_PROVIDED DATA_
** BEGIN **

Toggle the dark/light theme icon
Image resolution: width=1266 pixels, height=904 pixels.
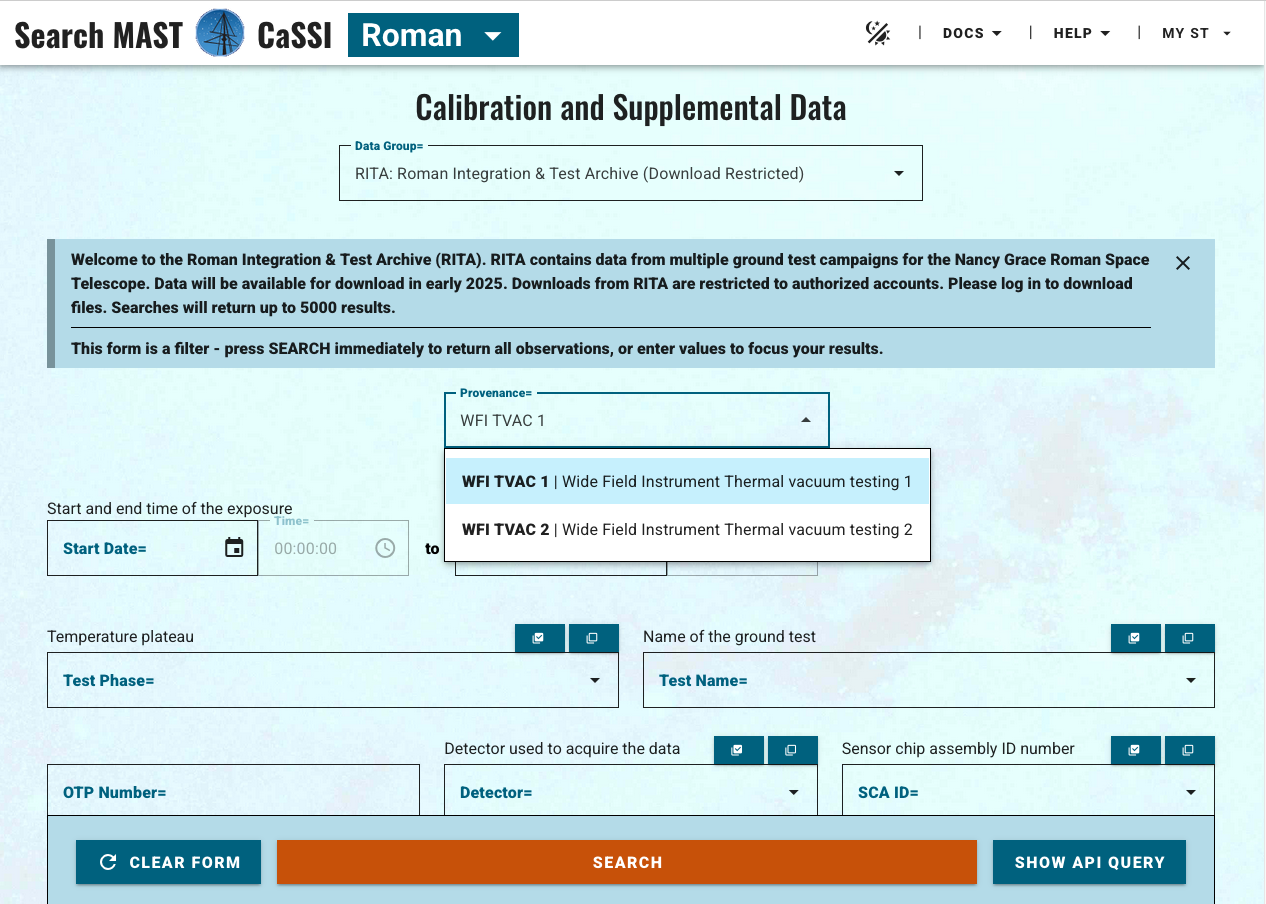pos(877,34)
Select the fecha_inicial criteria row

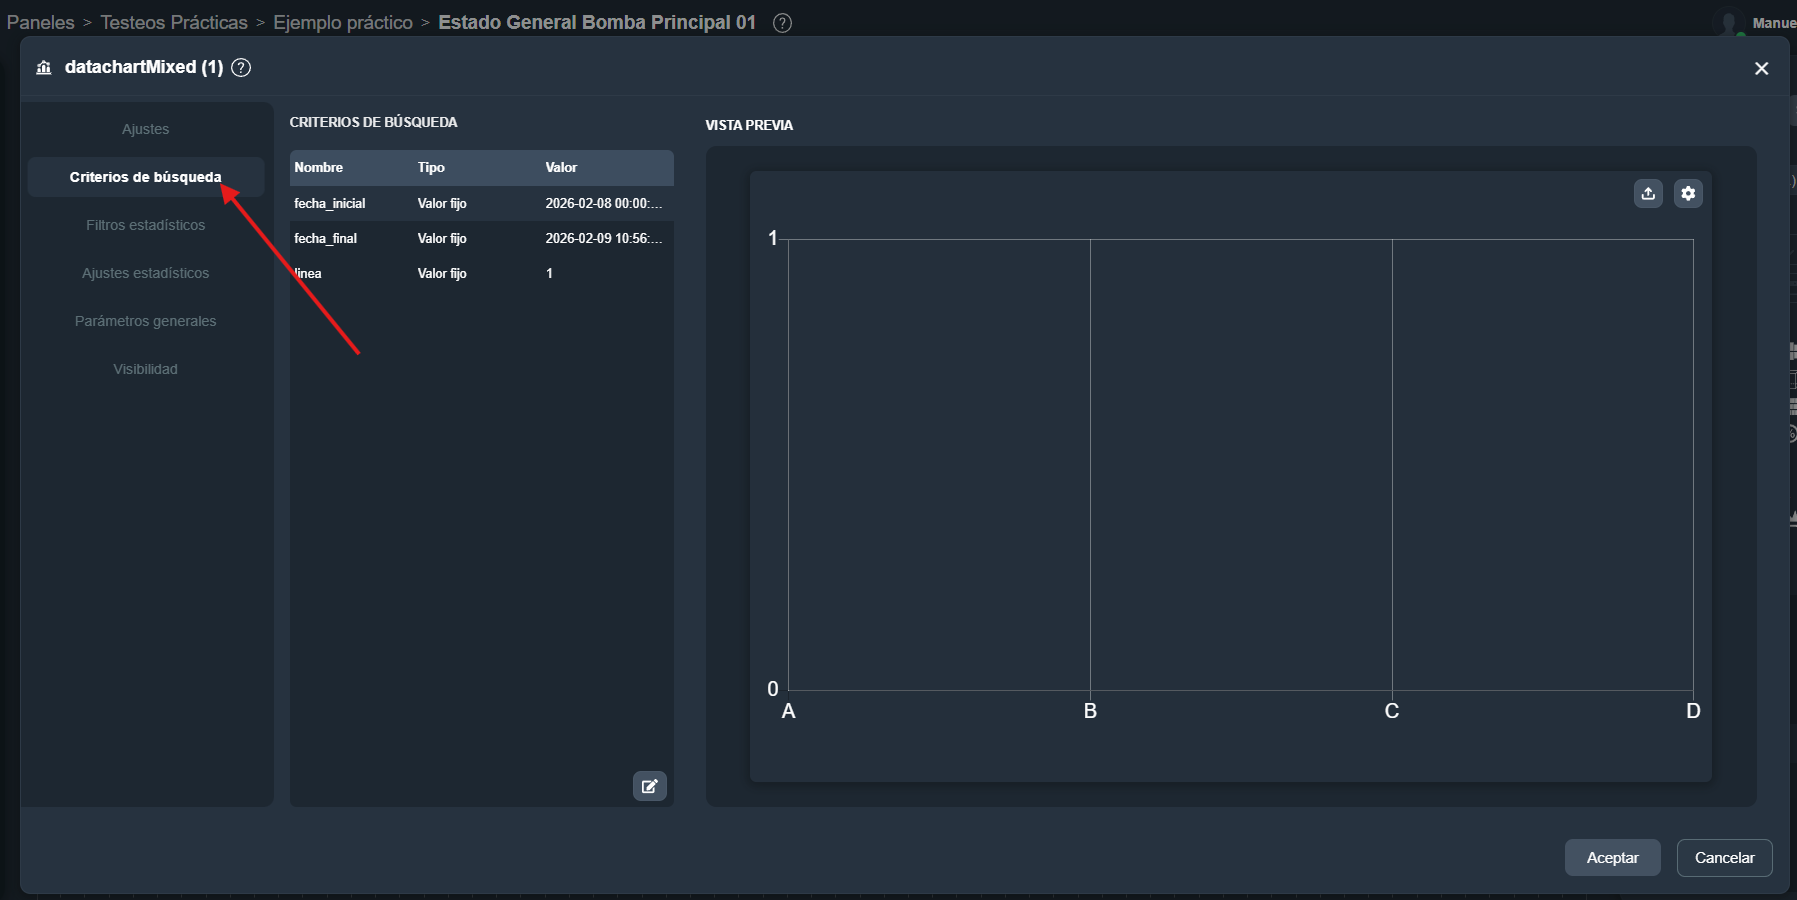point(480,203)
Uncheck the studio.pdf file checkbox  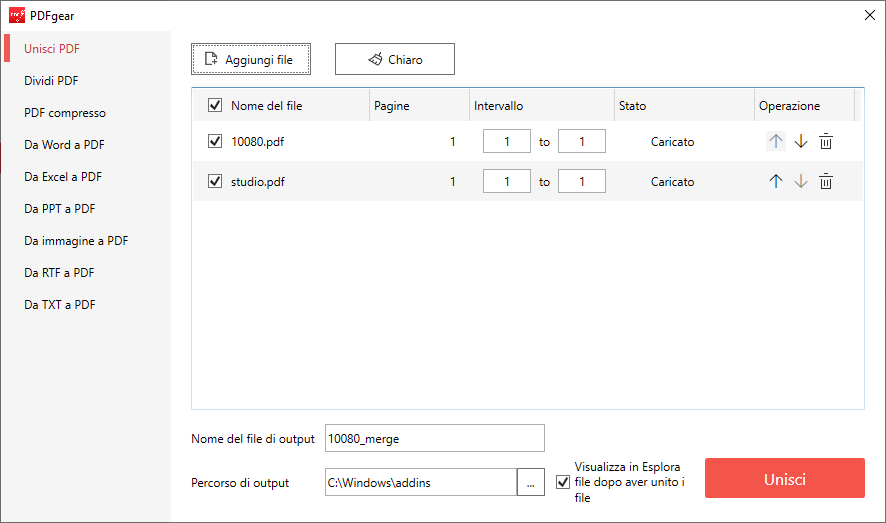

** END **

Retype every entry above word for word, leaving the images out.

Toggle the dark/light theme icon
Image resolution: width=1266 pixels, height=904 pixels.
pos(877,34)
Select the fecha_inicial criteria row

point(480,203)
Uncheck the studio.pdf file checkbox  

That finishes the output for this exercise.